The School For Scandal (1923)
A surprising British feature film released in 1923 was Bertram Phillips’ The School For Scandal starring Queenie Thomas based on a well-known British stage play by Richard Sheridan.
When it was announced that Bertram Phillips was to film an adaptation of Richard Brinsley Sheridan’s amusing comedy of manners, some said he had courage and enterprise others audacity and impudence. One critic decided that in selecting the subject he should be accused of having pluck rather than nerve. It was agreed that it was not an easy play to transfer to the screen since it had an intricate plot and was concerned with manners and conversation and not action.
The original stage production was launched in 1777 at the Drury Lane Theatre and had been hugely popular and successful being revived more than 70 times before it was adapted for the screen. The story was regarded as a perfect picture of the period and considered by some to be the greatest comedy of manners in the English language with a deep insight in human nature.
Bertram Phillips was a well-known character in the film trade who emerged as MD of the Holmfirth Producing Company formed in October 1915. Holmfirth leased Cherry Kearton’s studio at Cranmer Court, Clapham the following year, that had one dark stage 45 x 30 ft and was under a railway bridge. Here, Phillips produced a number of moderately long dramas toward the end of the war that featured his leading lady Queenie Thomas (a Welsh actress and singer) the last of which was Meg O’the Woods (February 1918). Thereafter, Phillips joined Butcher’s Film Service as producer for a short while. In 1919 Phillips acquired a mansion type studio at Thornton House, Clapham Park and made plans for further production, but when Queenie Thomas married in late 1919 production plans fizzled out.
Early in 1923 Queenie Thomas made a comeback under Bertram Phillips once again and appeared in series of short comedies called Syncopated Picture Plays before appearing in a series of longer films with better casts including two with the young actor John Stuart (Alley of the Golden Hearts and Her Redemption). The production team included Percy Anthony as photographer and the famous illustrator and poster artist E.P. Kinsella as art director (he had already produced films and wrote some screenplays). The first of these films was The School For Scandal filmed at Thornton House. It was distributed by Butcher’s Film Services and given a trade show in September 1923 and became one of the films selected for British Film Week in early 1924.
The story started with Sir Peter Teazle (Frank Stanmore), a courtly though crusty gentleman bachelor of the old school, taking a young and charming girl as his wife (Queenie Thomas). Fresh from a country manor and unused to the artificialities of society she is keenly anxious to be considered ‘smart’.

- [TASK REQUIREMENTS]:
- a) Who played Sir Peter Teazle in the piece on The School For Scandal?
- b) What does the piece on The School For Scandal say, in two sentences?

- [DATA SHOWN]:
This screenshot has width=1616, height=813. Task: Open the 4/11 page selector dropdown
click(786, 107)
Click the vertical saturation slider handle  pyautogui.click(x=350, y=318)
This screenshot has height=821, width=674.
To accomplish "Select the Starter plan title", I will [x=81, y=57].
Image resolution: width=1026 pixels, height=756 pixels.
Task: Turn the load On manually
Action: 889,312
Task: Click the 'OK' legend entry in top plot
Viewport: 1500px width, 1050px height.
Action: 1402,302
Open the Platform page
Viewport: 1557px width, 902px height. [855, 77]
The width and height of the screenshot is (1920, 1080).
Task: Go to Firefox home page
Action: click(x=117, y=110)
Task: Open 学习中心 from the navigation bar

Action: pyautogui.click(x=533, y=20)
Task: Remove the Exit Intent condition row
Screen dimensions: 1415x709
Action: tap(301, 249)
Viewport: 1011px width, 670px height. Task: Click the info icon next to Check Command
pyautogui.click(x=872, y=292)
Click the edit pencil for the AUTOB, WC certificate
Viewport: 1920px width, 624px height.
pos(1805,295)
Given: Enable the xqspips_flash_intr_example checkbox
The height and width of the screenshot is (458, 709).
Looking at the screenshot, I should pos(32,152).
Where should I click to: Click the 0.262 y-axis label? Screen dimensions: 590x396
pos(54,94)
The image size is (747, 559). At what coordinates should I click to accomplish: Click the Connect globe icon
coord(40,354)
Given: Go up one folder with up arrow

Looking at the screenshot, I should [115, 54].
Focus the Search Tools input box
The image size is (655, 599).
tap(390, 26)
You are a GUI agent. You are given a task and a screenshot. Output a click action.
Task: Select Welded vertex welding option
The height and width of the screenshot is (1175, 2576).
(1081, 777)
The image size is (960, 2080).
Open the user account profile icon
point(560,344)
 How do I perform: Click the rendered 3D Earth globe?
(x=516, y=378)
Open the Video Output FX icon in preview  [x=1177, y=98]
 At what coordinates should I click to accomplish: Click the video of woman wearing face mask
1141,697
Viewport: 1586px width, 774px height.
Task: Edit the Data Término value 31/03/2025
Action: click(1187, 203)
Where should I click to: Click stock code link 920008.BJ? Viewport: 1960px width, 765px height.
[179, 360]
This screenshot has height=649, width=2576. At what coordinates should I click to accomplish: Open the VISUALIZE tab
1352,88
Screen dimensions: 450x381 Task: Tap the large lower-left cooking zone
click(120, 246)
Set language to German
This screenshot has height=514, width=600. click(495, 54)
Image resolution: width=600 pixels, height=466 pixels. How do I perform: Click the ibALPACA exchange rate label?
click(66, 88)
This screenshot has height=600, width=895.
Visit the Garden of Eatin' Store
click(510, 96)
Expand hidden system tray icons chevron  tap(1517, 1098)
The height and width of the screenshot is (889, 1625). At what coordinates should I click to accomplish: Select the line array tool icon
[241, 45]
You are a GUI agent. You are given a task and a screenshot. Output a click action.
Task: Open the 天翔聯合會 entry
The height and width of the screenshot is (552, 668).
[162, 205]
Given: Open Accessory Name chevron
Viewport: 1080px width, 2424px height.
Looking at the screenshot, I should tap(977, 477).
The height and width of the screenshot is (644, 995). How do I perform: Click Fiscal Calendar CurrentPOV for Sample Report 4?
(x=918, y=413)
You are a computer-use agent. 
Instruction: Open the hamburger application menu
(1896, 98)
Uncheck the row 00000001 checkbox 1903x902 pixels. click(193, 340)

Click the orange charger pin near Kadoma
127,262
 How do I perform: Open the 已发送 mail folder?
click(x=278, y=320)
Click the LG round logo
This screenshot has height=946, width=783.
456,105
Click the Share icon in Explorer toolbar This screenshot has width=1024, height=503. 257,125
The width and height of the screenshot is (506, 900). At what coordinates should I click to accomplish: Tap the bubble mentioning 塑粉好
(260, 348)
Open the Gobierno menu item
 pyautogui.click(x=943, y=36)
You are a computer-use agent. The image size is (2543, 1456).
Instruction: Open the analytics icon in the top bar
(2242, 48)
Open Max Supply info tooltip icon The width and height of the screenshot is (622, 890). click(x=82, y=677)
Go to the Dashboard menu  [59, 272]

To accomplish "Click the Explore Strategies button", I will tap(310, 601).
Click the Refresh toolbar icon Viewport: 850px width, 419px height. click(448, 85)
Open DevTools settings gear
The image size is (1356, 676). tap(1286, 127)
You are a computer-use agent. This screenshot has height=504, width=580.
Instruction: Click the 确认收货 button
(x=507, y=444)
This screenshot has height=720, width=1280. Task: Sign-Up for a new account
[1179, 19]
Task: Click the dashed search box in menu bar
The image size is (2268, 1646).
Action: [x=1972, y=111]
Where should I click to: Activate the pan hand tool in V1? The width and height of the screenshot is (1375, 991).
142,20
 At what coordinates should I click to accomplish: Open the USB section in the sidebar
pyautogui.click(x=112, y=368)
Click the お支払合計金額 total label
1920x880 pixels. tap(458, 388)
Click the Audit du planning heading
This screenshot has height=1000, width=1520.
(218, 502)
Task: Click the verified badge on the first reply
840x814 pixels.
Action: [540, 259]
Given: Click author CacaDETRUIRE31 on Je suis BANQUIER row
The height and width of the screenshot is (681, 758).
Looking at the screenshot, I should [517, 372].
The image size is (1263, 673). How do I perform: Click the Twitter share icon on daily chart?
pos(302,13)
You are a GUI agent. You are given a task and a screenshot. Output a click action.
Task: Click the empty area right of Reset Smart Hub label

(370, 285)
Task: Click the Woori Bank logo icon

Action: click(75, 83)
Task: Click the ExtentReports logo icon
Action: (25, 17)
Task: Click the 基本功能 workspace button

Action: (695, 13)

- [EXPECTED RESPONSES]:
- a) Frank Stanmore

- b) Bertram Phillips's 1923 film The School For Scandal, starring Queenie Thomas, adapted Richard Brinsley Sheridan's comedy of manners, a play first staged at Drury Lane in 1777 and considered hard to film because its intricate plot was concerned with manners and conversation rather than action. Made at Thornton House as the first of the longer films from Thomas's 1923 comeback under Phillips, it was distributed by Butcher's Film Services and selected for British Film Week in early 1924.